Universidade de Coimbra, 2008
O artigo cita e descreve algumas algas comestíveis comercializadas (pag. 6 e 7):
- Wakame (Undaria pinnatifida)
- Dulse (Palmaria palmata)
- Esparguete do Mar (Himanthalia elongata)
- Kombu (Saccharina japonica, Laminaria ochroleuca e Saccharina latissima)
- Nori (Porphyra yezoensis, P. tenera, P. umbilicalis e Porphyra spp.)
- Musgo da Irlanda (Chondrus crispus)
- Fucus ou Bodelha (Fucus vesiculosus e Fucus spiralis)
- Agar-Agar (Extracto de Gelidium corneum, Pterocladiella capillacea e de Gracilaria gracilis)

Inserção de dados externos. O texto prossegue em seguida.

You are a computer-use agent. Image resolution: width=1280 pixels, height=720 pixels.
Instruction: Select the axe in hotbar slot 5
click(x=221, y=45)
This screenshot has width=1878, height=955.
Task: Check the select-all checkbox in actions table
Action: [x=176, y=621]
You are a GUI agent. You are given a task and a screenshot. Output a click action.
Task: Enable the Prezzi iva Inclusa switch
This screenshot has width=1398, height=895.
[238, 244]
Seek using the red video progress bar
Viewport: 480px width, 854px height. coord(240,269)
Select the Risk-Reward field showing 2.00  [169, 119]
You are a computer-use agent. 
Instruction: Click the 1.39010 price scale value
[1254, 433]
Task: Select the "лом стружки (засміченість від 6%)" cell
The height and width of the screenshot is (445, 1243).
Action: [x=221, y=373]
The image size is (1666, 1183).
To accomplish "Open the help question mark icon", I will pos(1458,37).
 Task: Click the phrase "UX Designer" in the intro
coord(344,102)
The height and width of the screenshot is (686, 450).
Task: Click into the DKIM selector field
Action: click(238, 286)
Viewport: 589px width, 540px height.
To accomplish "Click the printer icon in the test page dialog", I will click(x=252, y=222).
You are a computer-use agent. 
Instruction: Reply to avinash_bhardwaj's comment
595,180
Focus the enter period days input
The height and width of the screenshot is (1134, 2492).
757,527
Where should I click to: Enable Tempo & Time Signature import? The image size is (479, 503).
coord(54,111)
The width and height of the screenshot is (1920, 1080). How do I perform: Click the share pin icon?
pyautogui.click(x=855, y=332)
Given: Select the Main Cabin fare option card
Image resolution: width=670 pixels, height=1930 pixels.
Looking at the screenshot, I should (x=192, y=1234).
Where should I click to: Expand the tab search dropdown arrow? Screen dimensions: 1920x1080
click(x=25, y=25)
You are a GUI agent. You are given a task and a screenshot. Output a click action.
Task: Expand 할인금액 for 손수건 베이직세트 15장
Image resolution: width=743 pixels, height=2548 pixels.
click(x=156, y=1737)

Aproveito para informar que já experimentei cozinhar uma tarte de Wakame e ficou deliciosa! A que comprei foi da empresa Galega Algamar, da Galiza e de produção biológica, em cujo site tem informações sobre o modo de preparar.
Se conhecem empresas portuguesas que produzam e comercializem algas marinhas, por favor indiquem-nas nos comentários.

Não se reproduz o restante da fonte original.